Assigned task
Every line from the one containing "Task: Bookmark this page with star icon" to the end of the records below should be returned exactly; pictures are to be dropped.

Excerpts from a dataset:
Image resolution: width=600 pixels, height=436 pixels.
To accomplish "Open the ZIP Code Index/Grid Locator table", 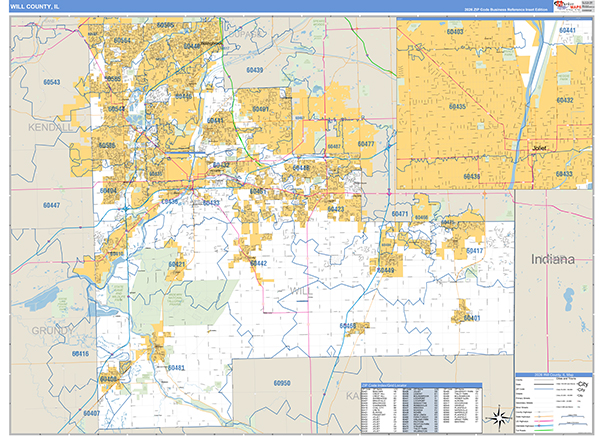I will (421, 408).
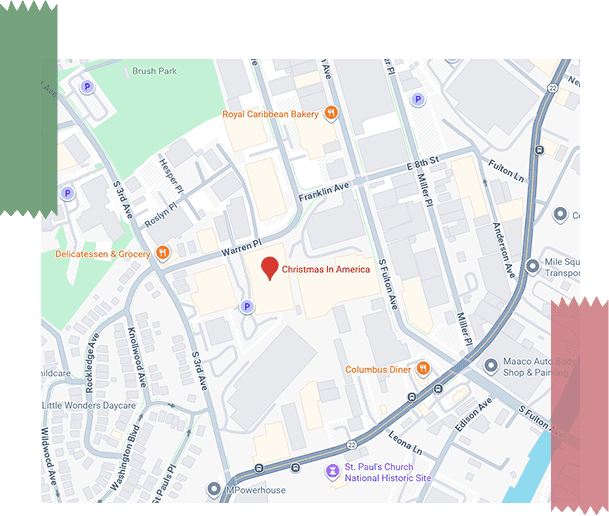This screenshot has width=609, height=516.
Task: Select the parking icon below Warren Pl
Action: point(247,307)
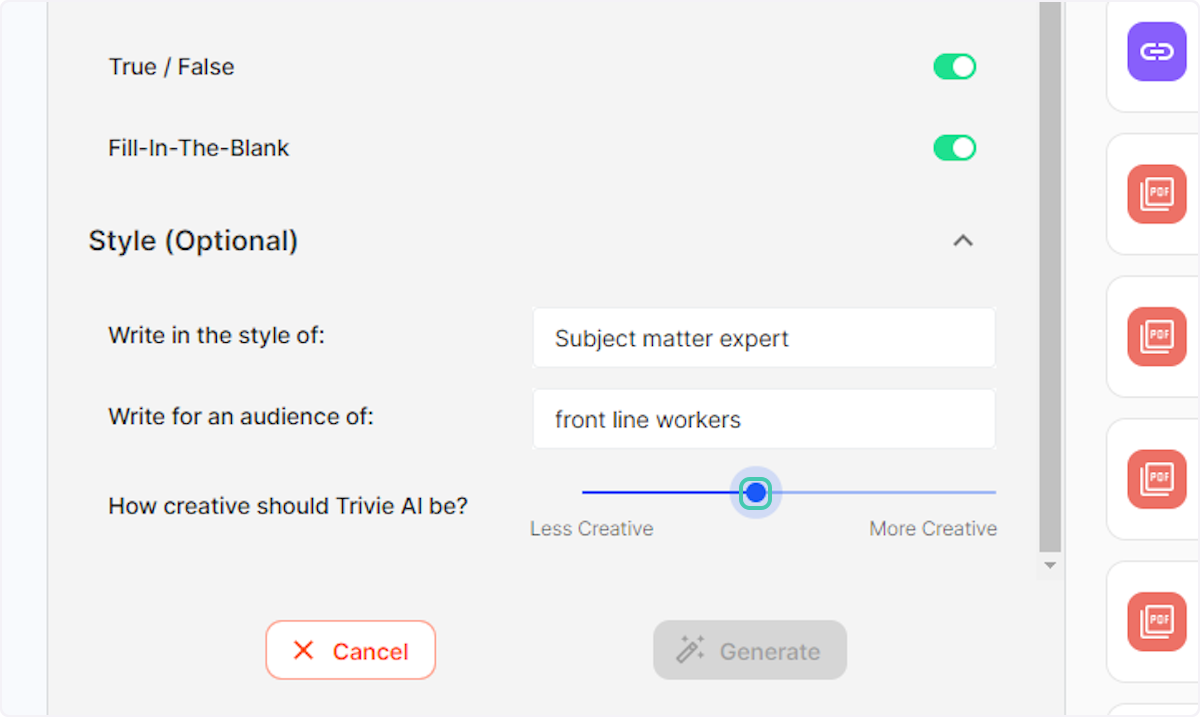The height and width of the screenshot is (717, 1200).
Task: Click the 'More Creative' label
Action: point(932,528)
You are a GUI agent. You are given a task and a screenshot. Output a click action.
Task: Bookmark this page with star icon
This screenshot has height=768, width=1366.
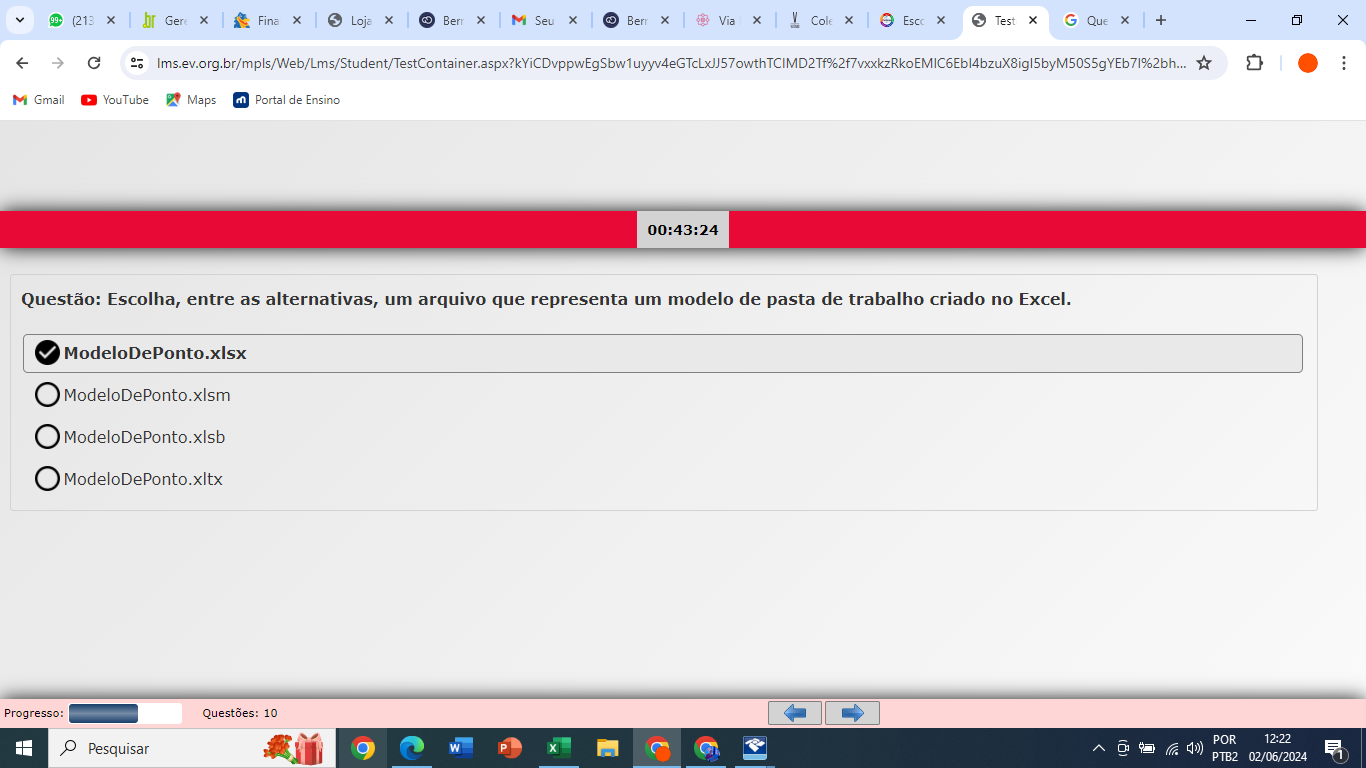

Task response
Task: Bookmark this page with star icon
This screenshot has height=768, width=1366.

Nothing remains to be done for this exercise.